Inhibition of neuronal nitric oxide synthase results in neurodegenerative changes in the axotomised dorsal root ganglion neurons: evidence for a neuroprotective role of nitric oxide in vivo.

In axotomised adult rat dorsal root ganglion (DRG), many neurons show a marked increase in expression of neuronal nitric oxide synthase (nNOS). It has been established that NO functions as a neuron-glial signalling molecule by generating cGMP in glia cells that surround the neuron in DRG. Furthermore, in cultures of dissociated DRG deprived of nerve growth factor, many neurons expressed nNOS and cGMP and subsequently died if either enzyme's activity was inhibited suggesting that NO-cGMP pathway could be neuroprotective in stressed DRG neurons. This has now been tested in vivo. It was found, 10 days after sciatic axotomy that nNOS was expressed in 36% of DRG neurons in the L5 and L6 ganglia giving rise to the damaged nerve, compared with 6% in contralateral ganglia. Almost all nNOS neurons and 24% of non-nNOS neurons expressed c-Jun in their nuclei.
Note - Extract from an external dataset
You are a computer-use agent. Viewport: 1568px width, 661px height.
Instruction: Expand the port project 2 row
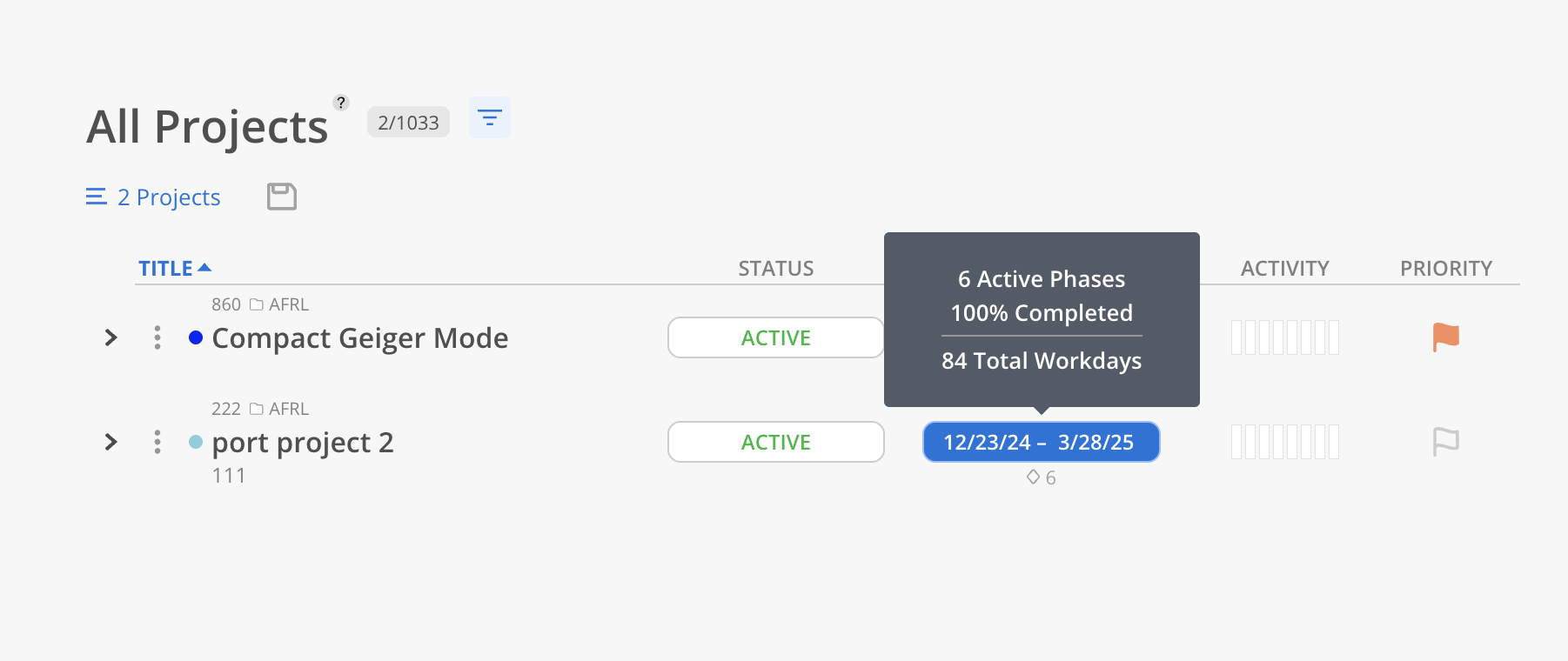111,442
Ten days following axotomy, treatment with the relatively selective nNOS-blocker, 1-(2-trifluoromethylphenyl) imidazole (TRIM), caused morphology changes in approximately 50% of neurons that consisted of vacuolations, blebbing and highly irregular cell boundaries. Sham operated, TRIM treated, nerve-sectioned, vehicle treated, and controls did not show these changes. These observations further support the view that NO could be neuroprotective in some injured/stressed primary sensory neurons.